US 7,502,732 B2
Compressing messages on a per semantic component basis while maintaining a degree of human readability
Sharad Mathur, Redmond, Wash. (US); and Gregory P. Baribault, Kirkland, Wash. (US)
Assigned to Microsoft Corporation, Redmond, Wash. (US)
Filed on Dec. 09, 2005, as Appl. No. 11/299,125.
Application 09/781823 is a division of application No. 11/040548, filed on Jan. 21, 2005.
Application 11/299125 is a continuation of application No. 09/781823, filed on Feb. 12, 2001, granted, now 7,010,478.
Prior Publication US 2006/0089831 A1, Apr. 27, 2006
This patent is subject to a terminal disclaimer.
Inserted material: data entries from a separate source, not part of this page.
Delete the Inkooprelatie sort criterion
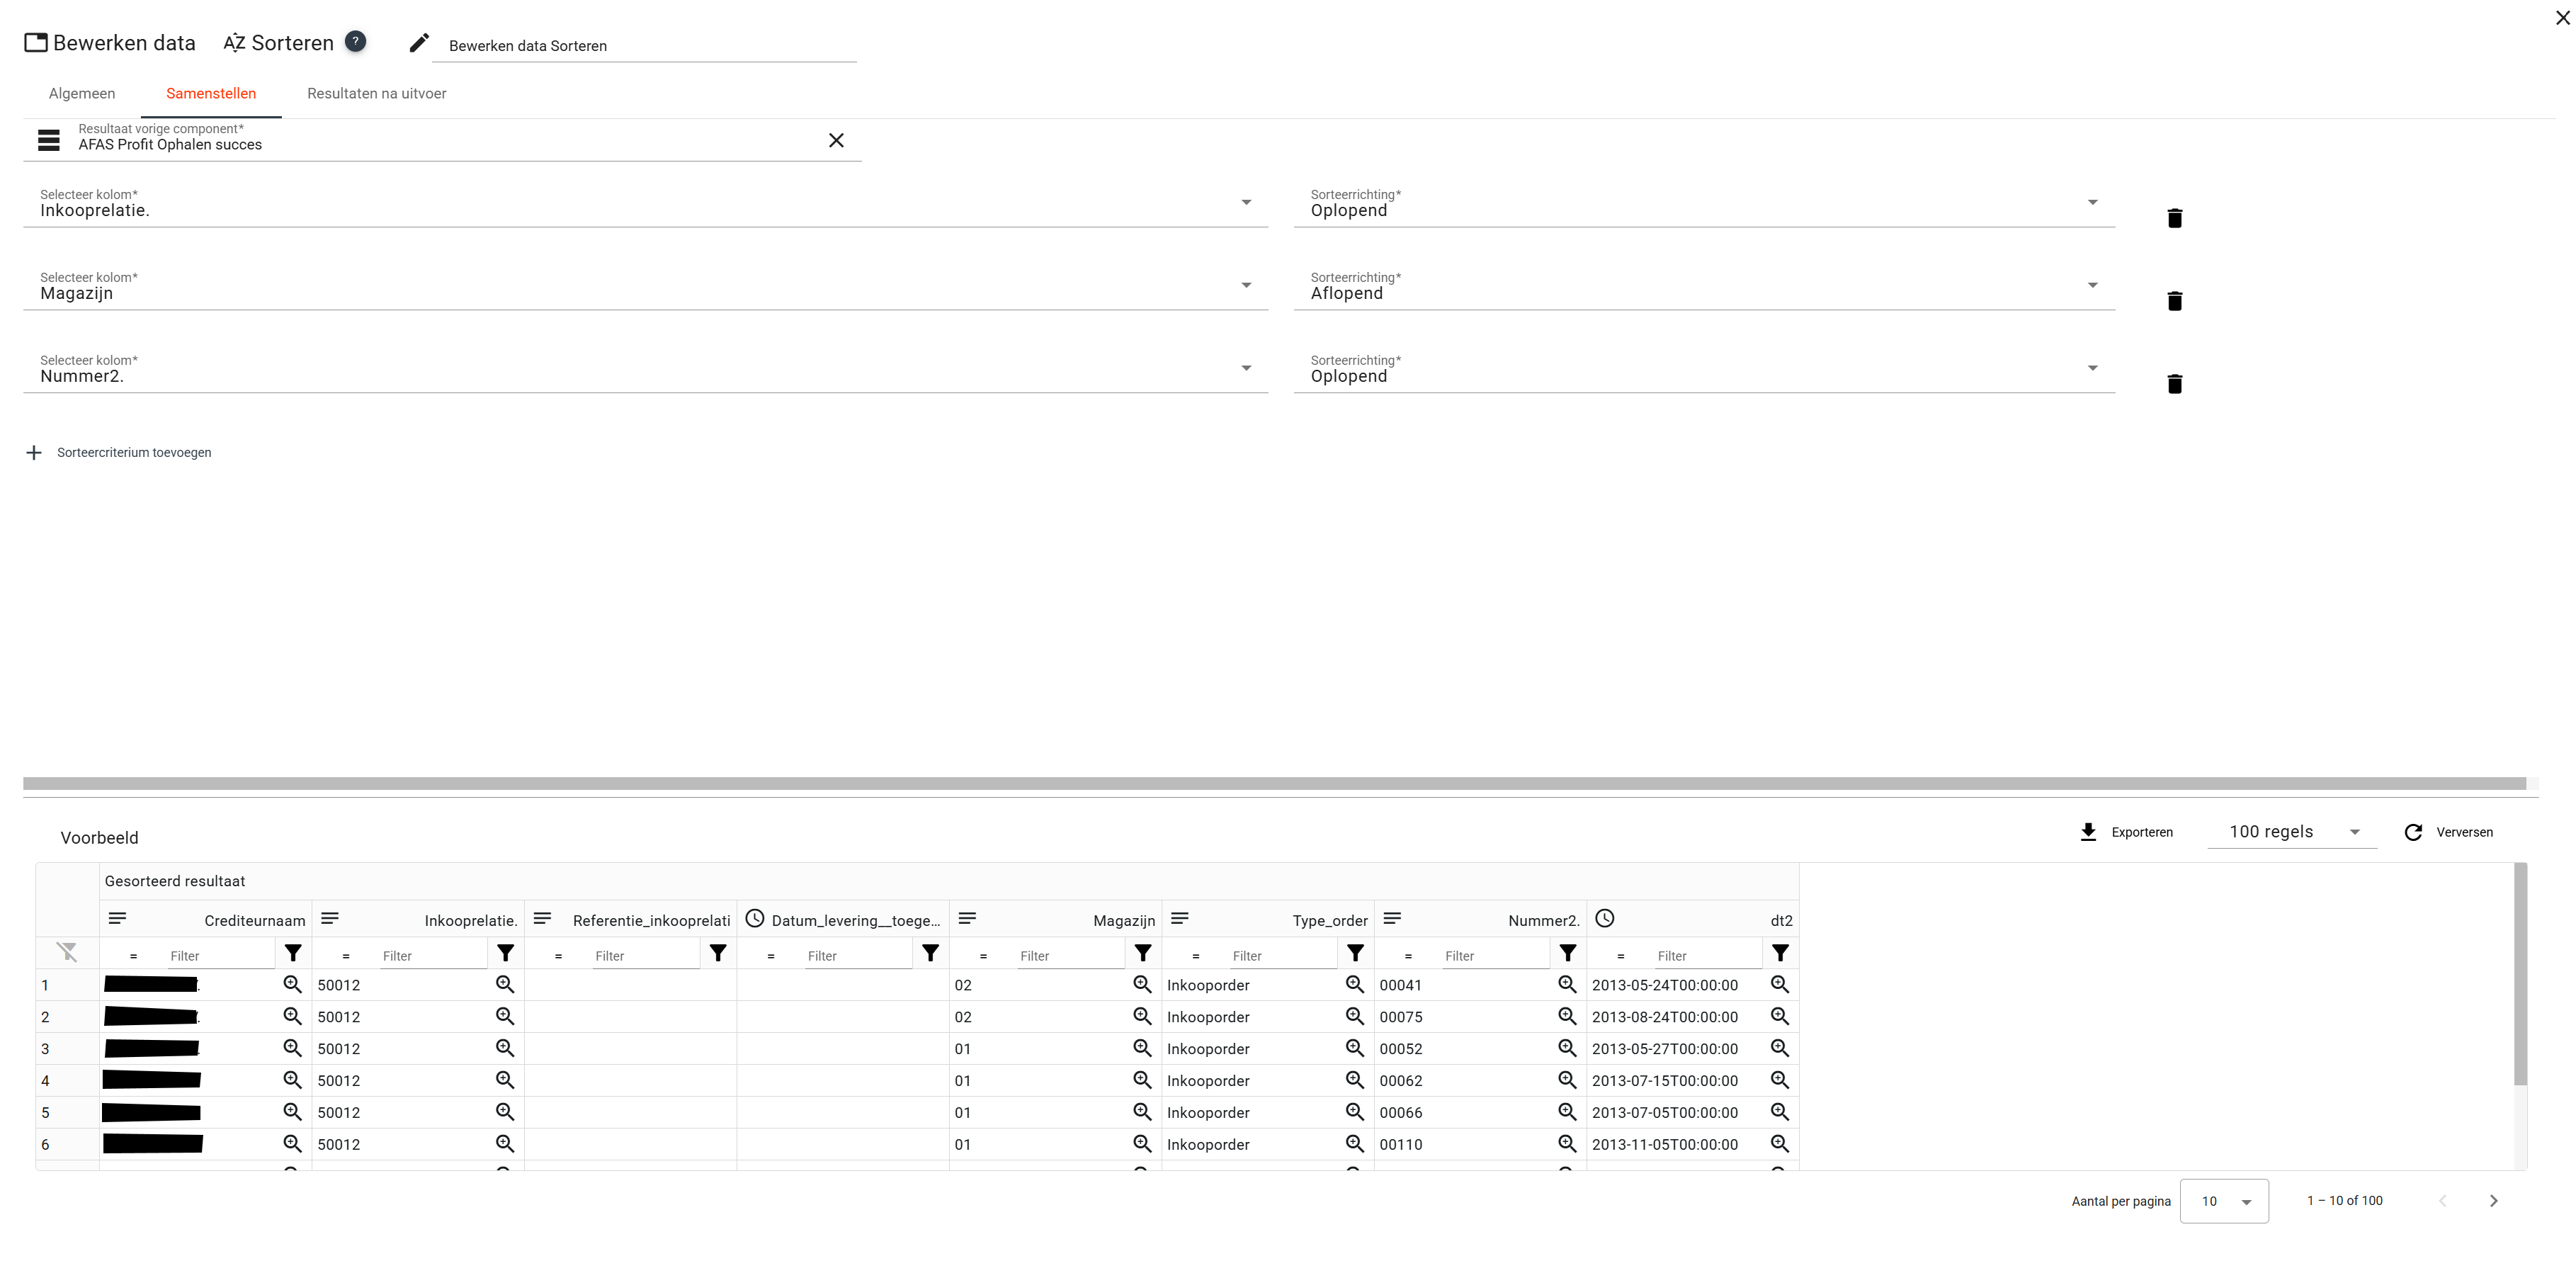 pos(2174,218)
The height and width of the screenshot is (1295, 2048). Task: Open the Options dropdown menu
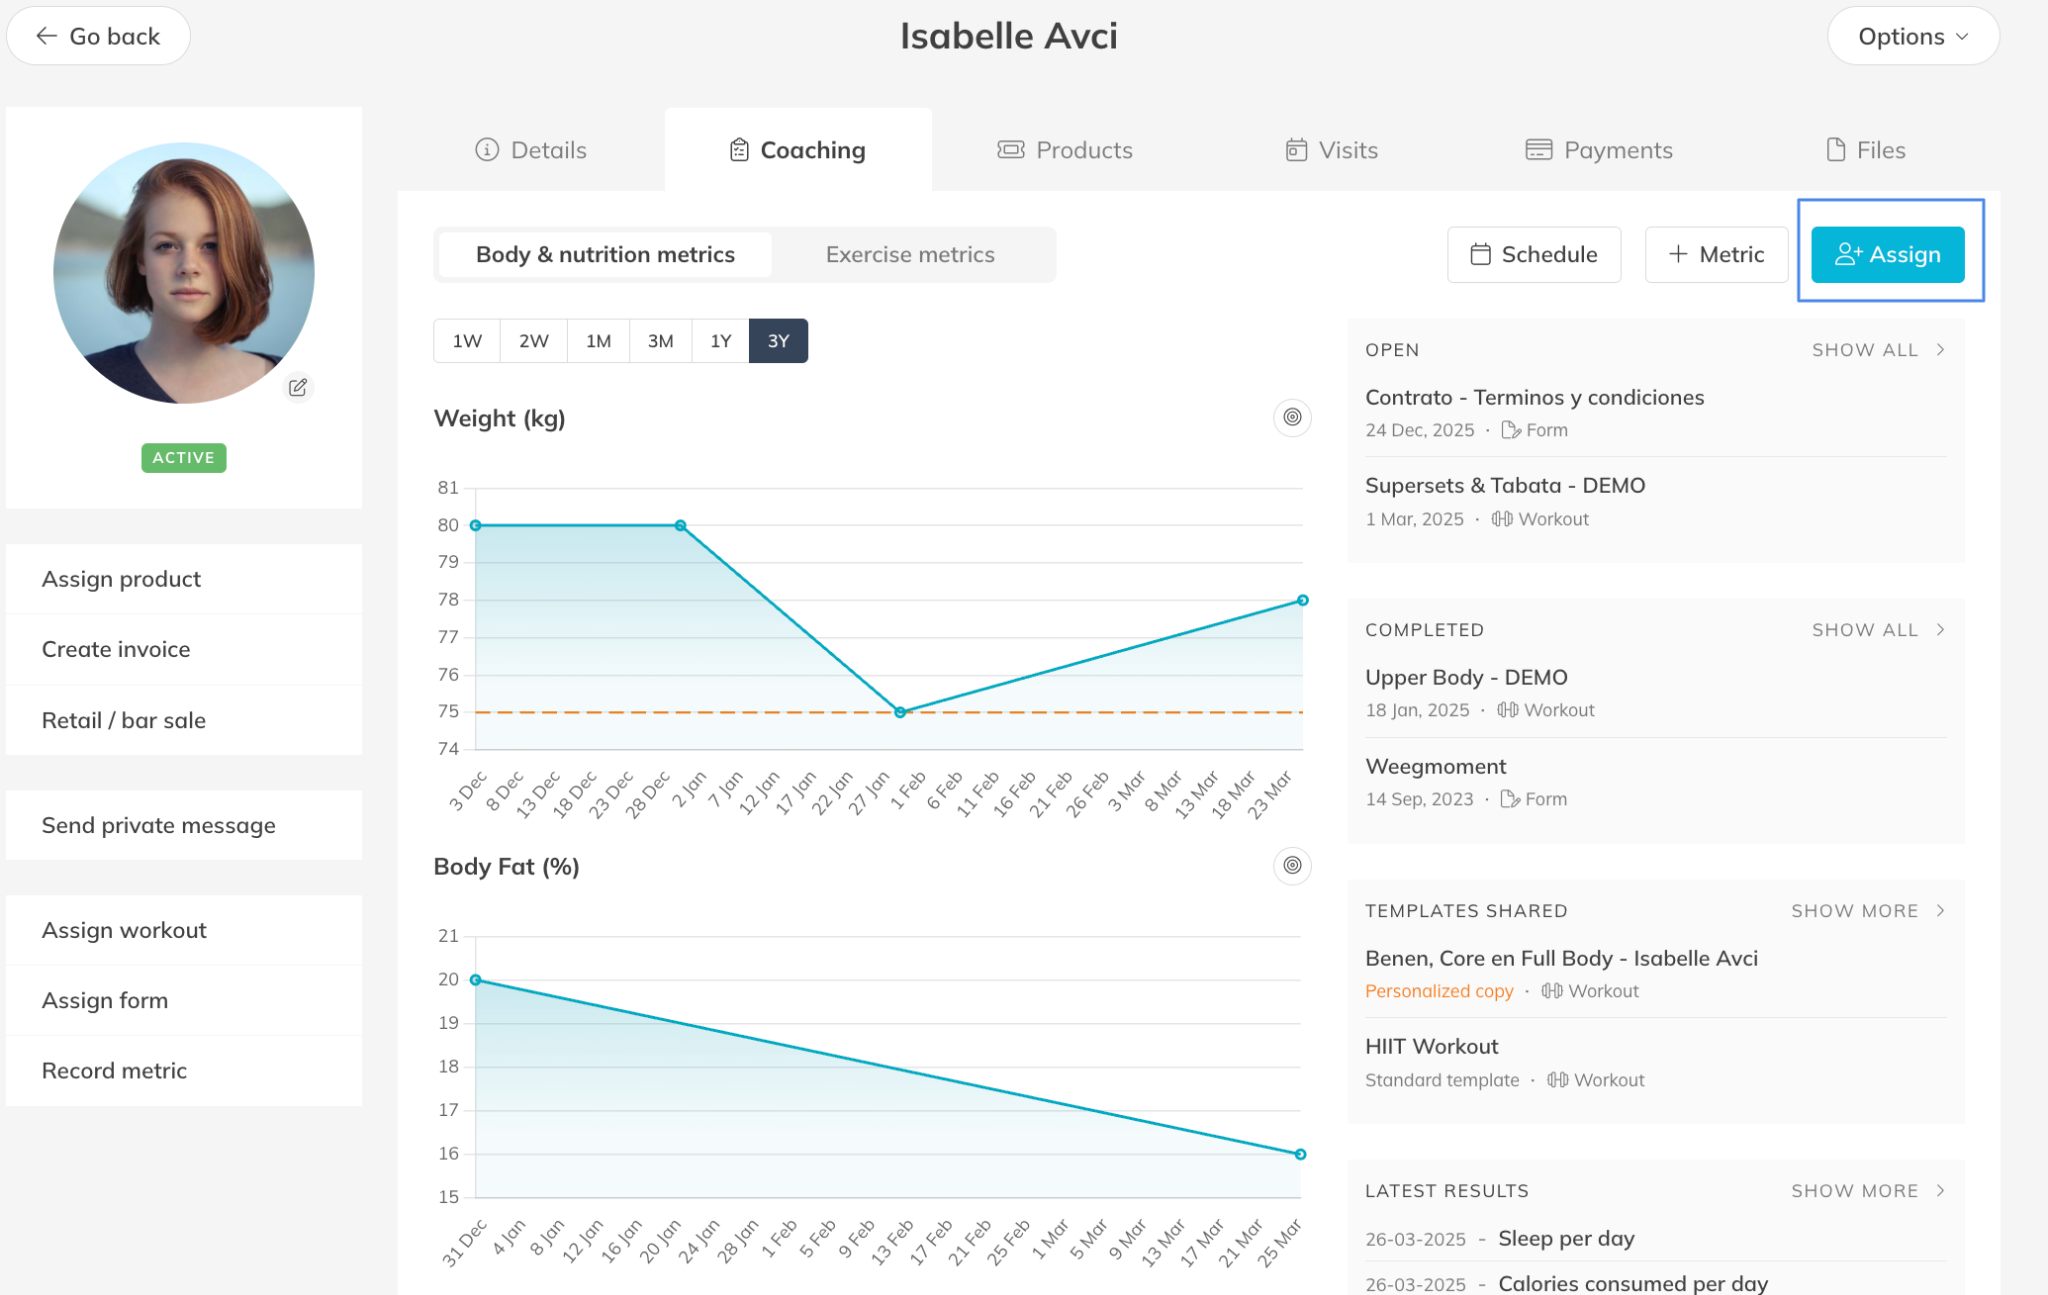coord(1912,36)
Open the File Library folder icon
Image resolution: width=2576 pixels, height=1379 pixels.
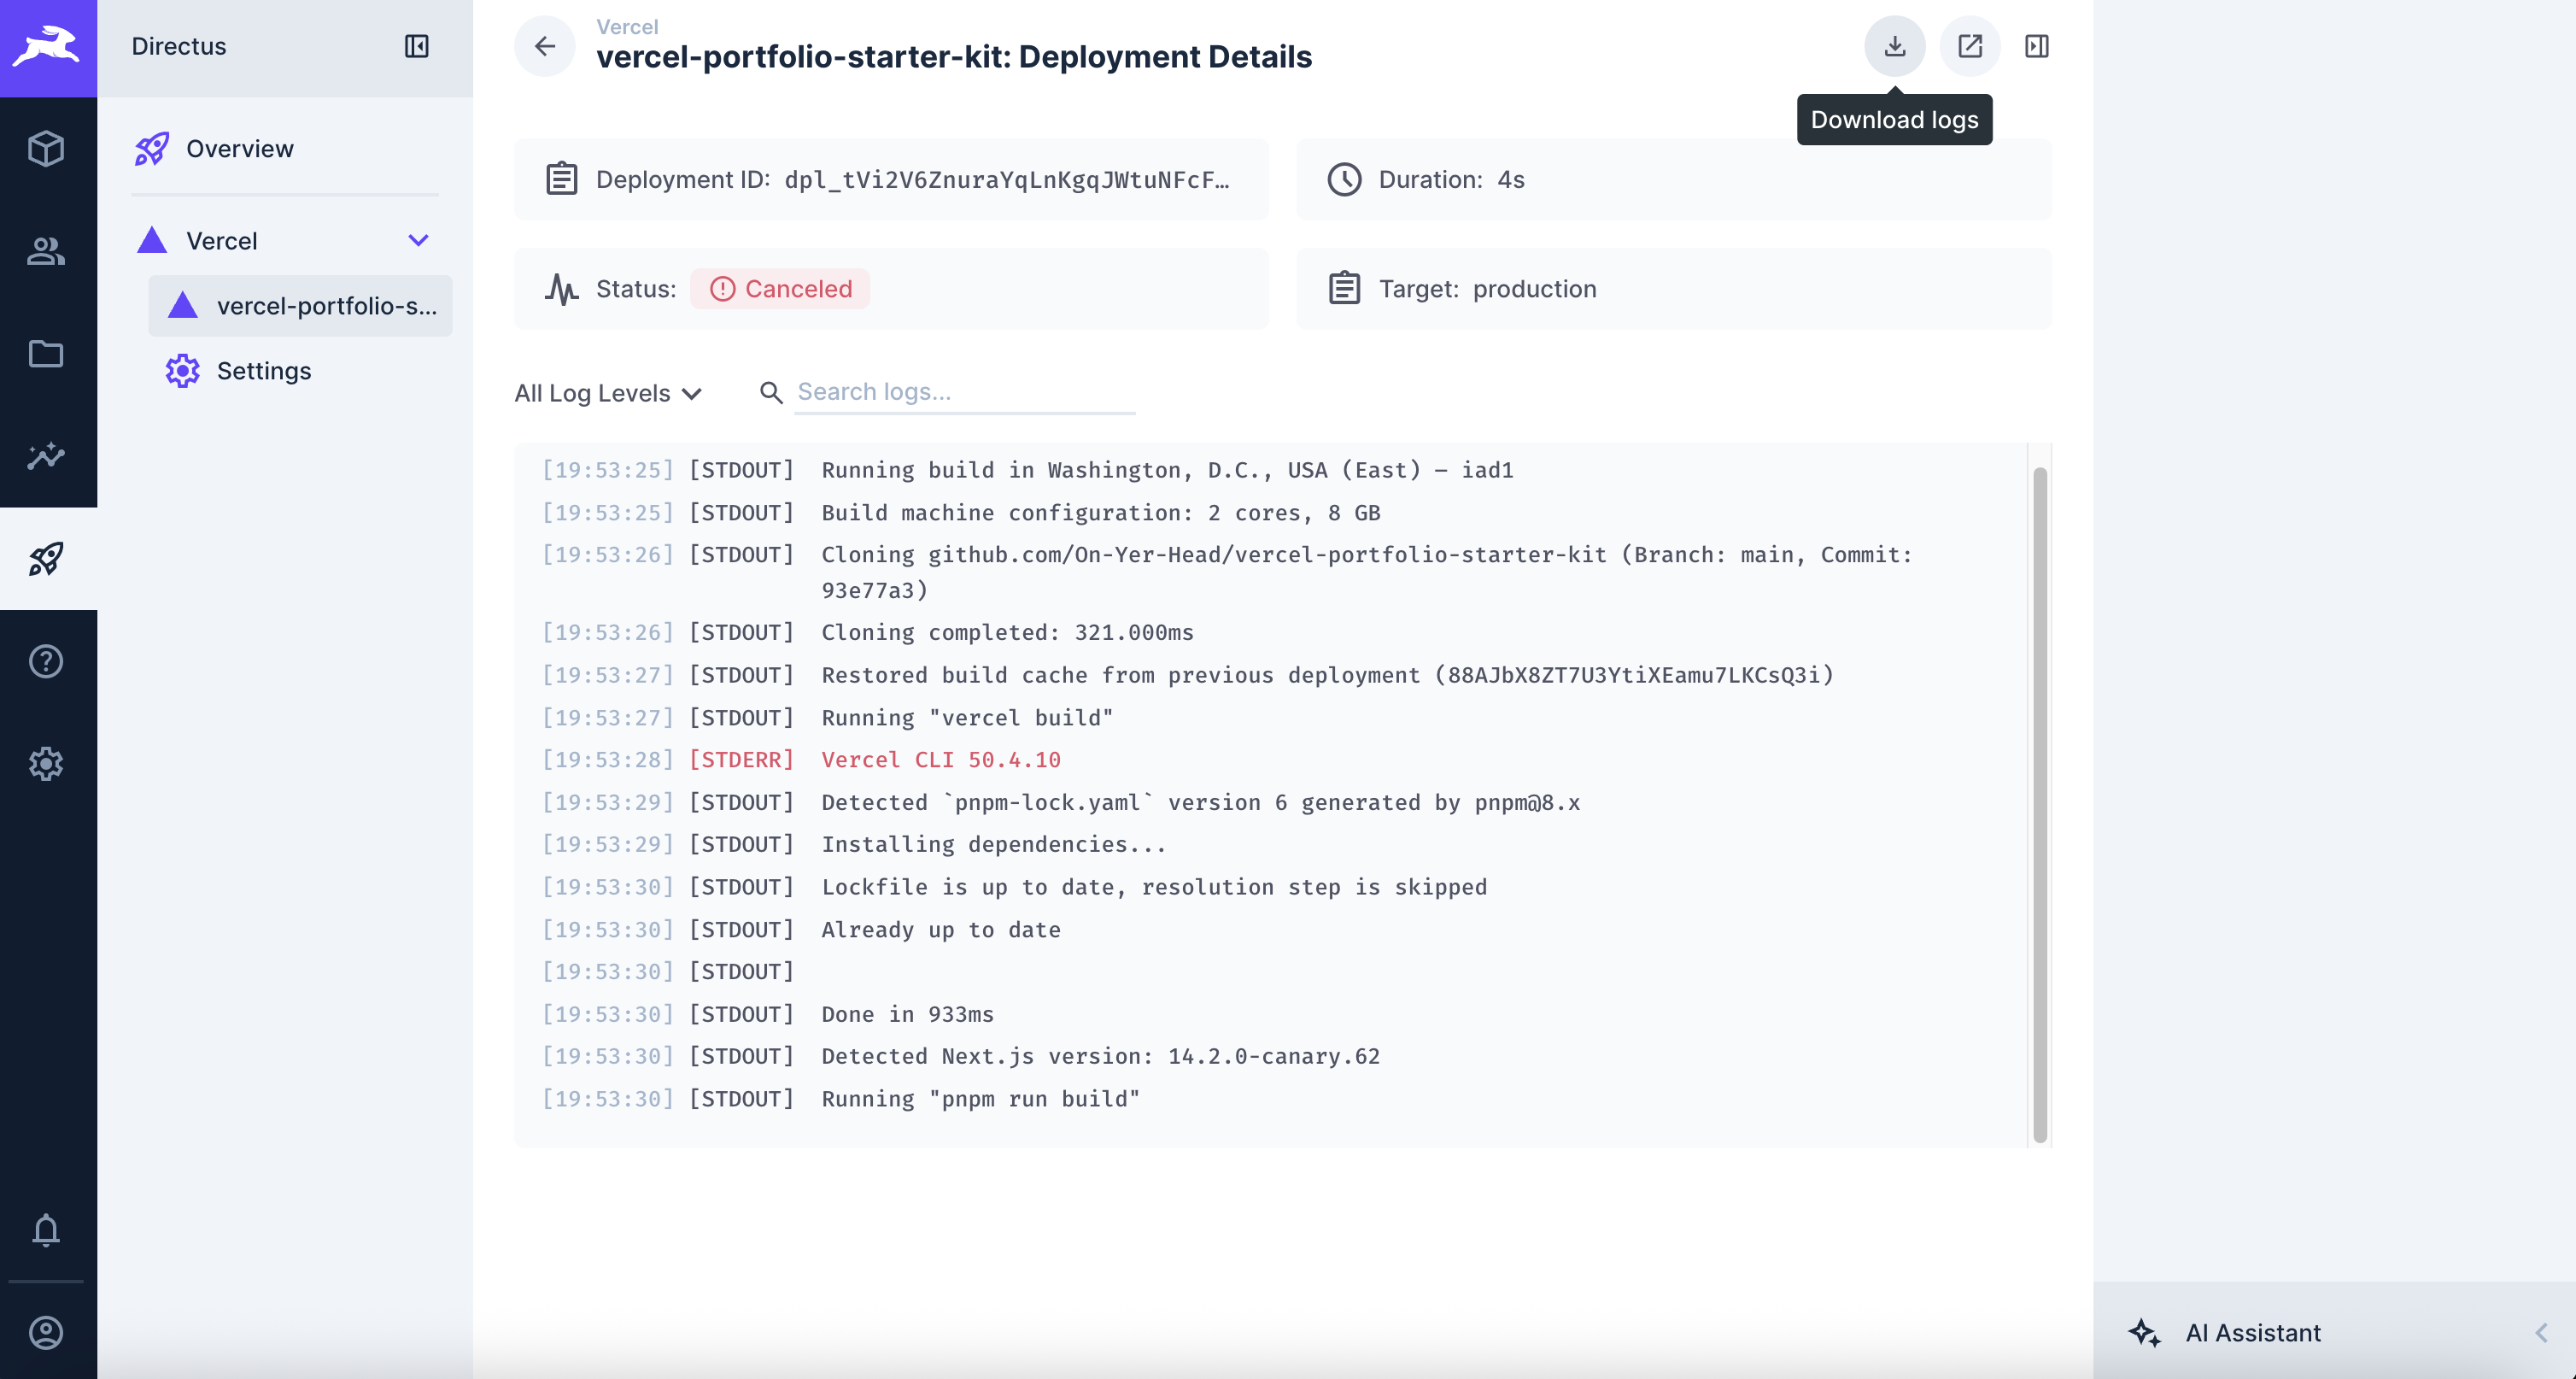[x=47, y=354]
Int. Cl. G06F 17/27 (2006.01)
U.S. Cl. 704—9  [704/4; 704/7] 14 Claims
OG exemplary drawing
 
2. A computing system having access to a text message that contains a plurality of semantic components, the computing system comprising:
one or more physical computer-readable media storing computer-executable instructions which, when executed by the computer system, implement a method for compressing the text message on a per semantic component basis to form a compressed message while maintaining a degree of human readability, wherein the method includes:
an act of accessing the text message;
an act of parsing the text message into the plurality of semantic components; and
for at least some of the plurality of semantic components, performing a step for differentiating between each of the parsed semantic components and selecting a corresponding compression method, if any, to be used for each corresponding semantic component when compressing the semantic component for inclusion in the compressed message, taking into consideration the specific attributes of each semantic component in selecting a compression method appropriate for each semantic component so as to optimize the text compression on a per semantic component basis so that the more important information is included in the compressed message;
wherein differentiating between the parsed semantic components includes determining whether each semantic component is considered to be a natural language component having natural language expressions, wherein selection of the compression method to use for each corresponding semantic component is based at least in part on whether said corresponding semantic component is determined to be a natural language component, and wherein semantic components determined to be natural language components are treated differently, using different compression techniques during compression, than semantic components that are determined to not be natural language components;
such that compression of semantic components determined to be natural language components includes obtaining a plurality of versions of compressed content and determining which of the plurality of versions provides a greatest amount of content without exceeding a threshold limit, and such that compression of semantic components determined to not be natural language components includes using customized compression including at least one of replacing text with substitute text, removing at least one header in a message, deleting text and replacing at least one name with an initial.